Yes. In times of great stress people often revert to earlier versions of growth and consciousness. So anytime there is a disruption, whether it’s political, social, or economic, these are invitations either to grow and move to an even greater place of freedom, peace and love, or to regress. So an example would be: Apparently, there are some people in the world who don’t like America. Do you respond by raising the flag even higher and singing even louder and brand anybody as un-American, including Americans, who question America? Or do you ask why do some of these people not like America and how have we been in the world and do we need to have a long hard look at ourselves? And this isn’t in anyway disloyal or un-American; this is actually great loyalty. In fact, the Bible is full of self-critique. It has tremendous critique for global powers and military might. It holds people who have power to the highest standards. I think one of the compelling questions for America is “We’ve been given so much, so how are we using this to help those who have the least?” That’s one of the central questions of the Bible.

You also believe religion can be found in everyday life, on this earth. Can you elaborate?
For many people religion is about what you need to believe so you don’t get your ass kicked in the eternal realm.

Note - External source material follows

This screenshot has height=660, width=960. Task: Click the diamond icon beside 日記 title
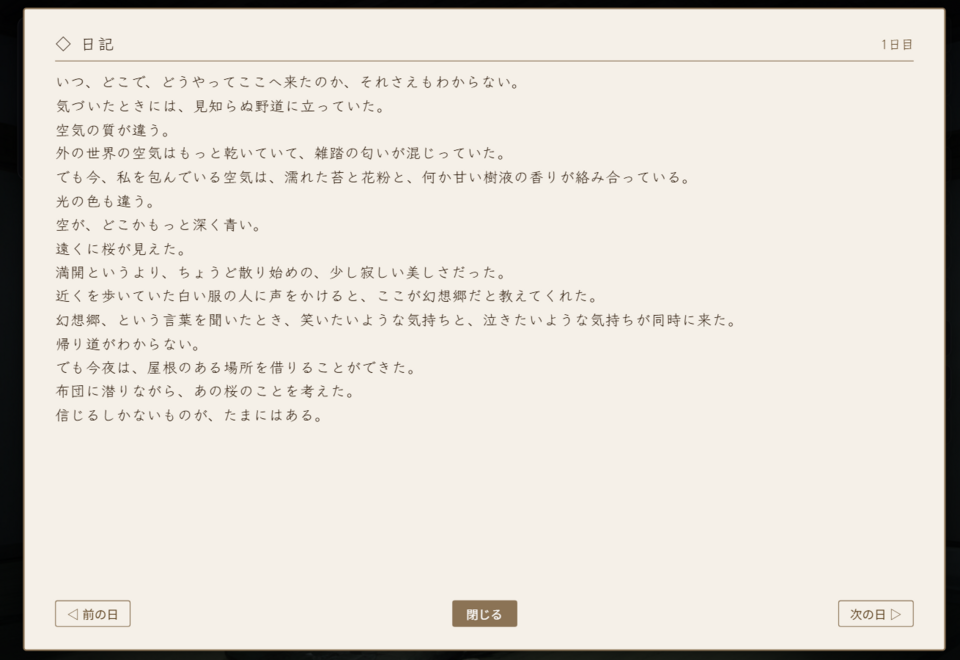[x=63, y=44]
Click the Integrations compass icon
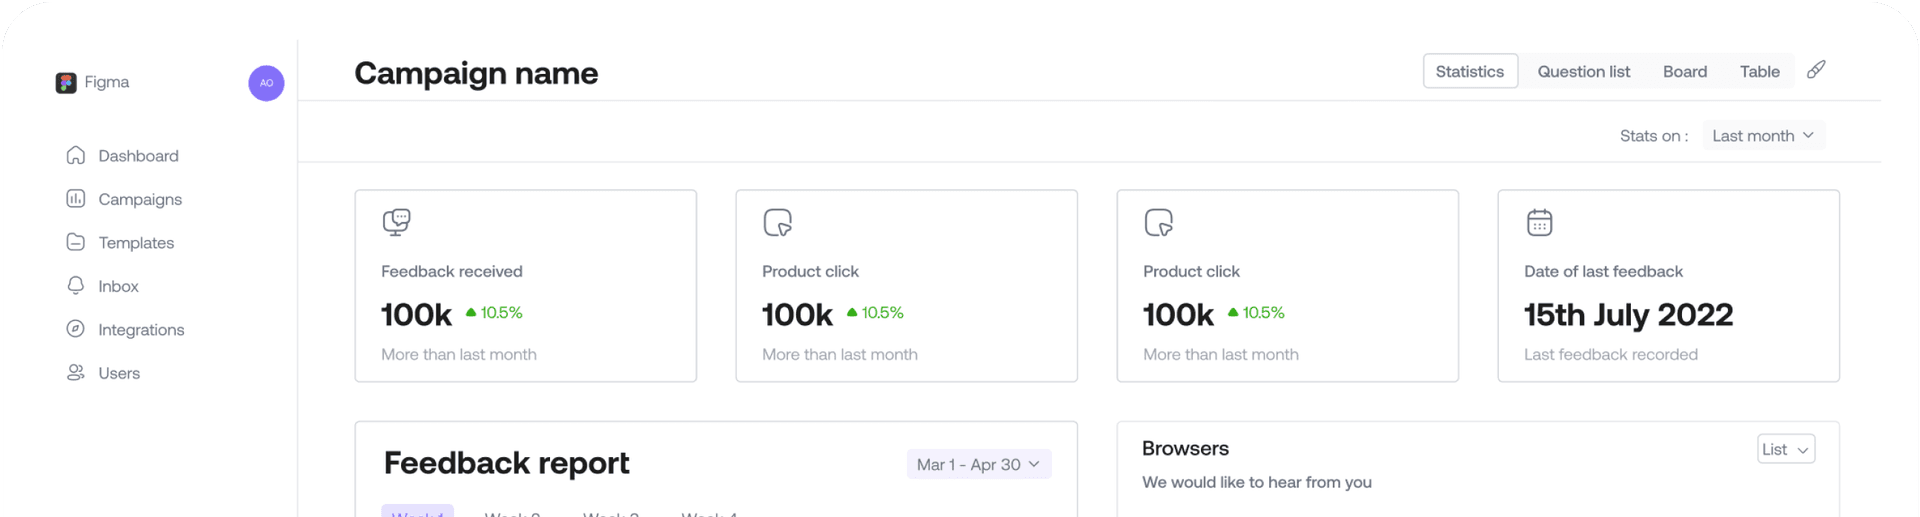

But Jesus speaks of the holiness and the sacred nature of everyday life. So one of the things I’m trying to point out in this book is that you can be very religious, and you can quote all the right verses and follow all the right rituals, and yet not see the holiness and the sacred nature in the most everyday and mundane tasks. And that’s I think the real challenge of the modern world. If we’re not careful, we feel like cogs in a machine. Spirituality can actually help awaken us to the beauty of every day. Everything from walking to work, to taking your kids to school to getting a surf in at lunch time. At the end of the day it’s about finding God in all those little actions and moments and interactions. That’s where it’s at.

what are you working on now?
Carlton Cuse [producer of the TV hit “Lost”] and I are developing a show. In our culture the two subjects everybody talks about are religion and politics. In politics we have everything from “Fox News” to “Rachel Maddow” and everything in between. In spirituality, we have nothing funny, subversive, interesting, intelligent, inspiring. And so we’re working on a show that will hopefully break new ground in that area.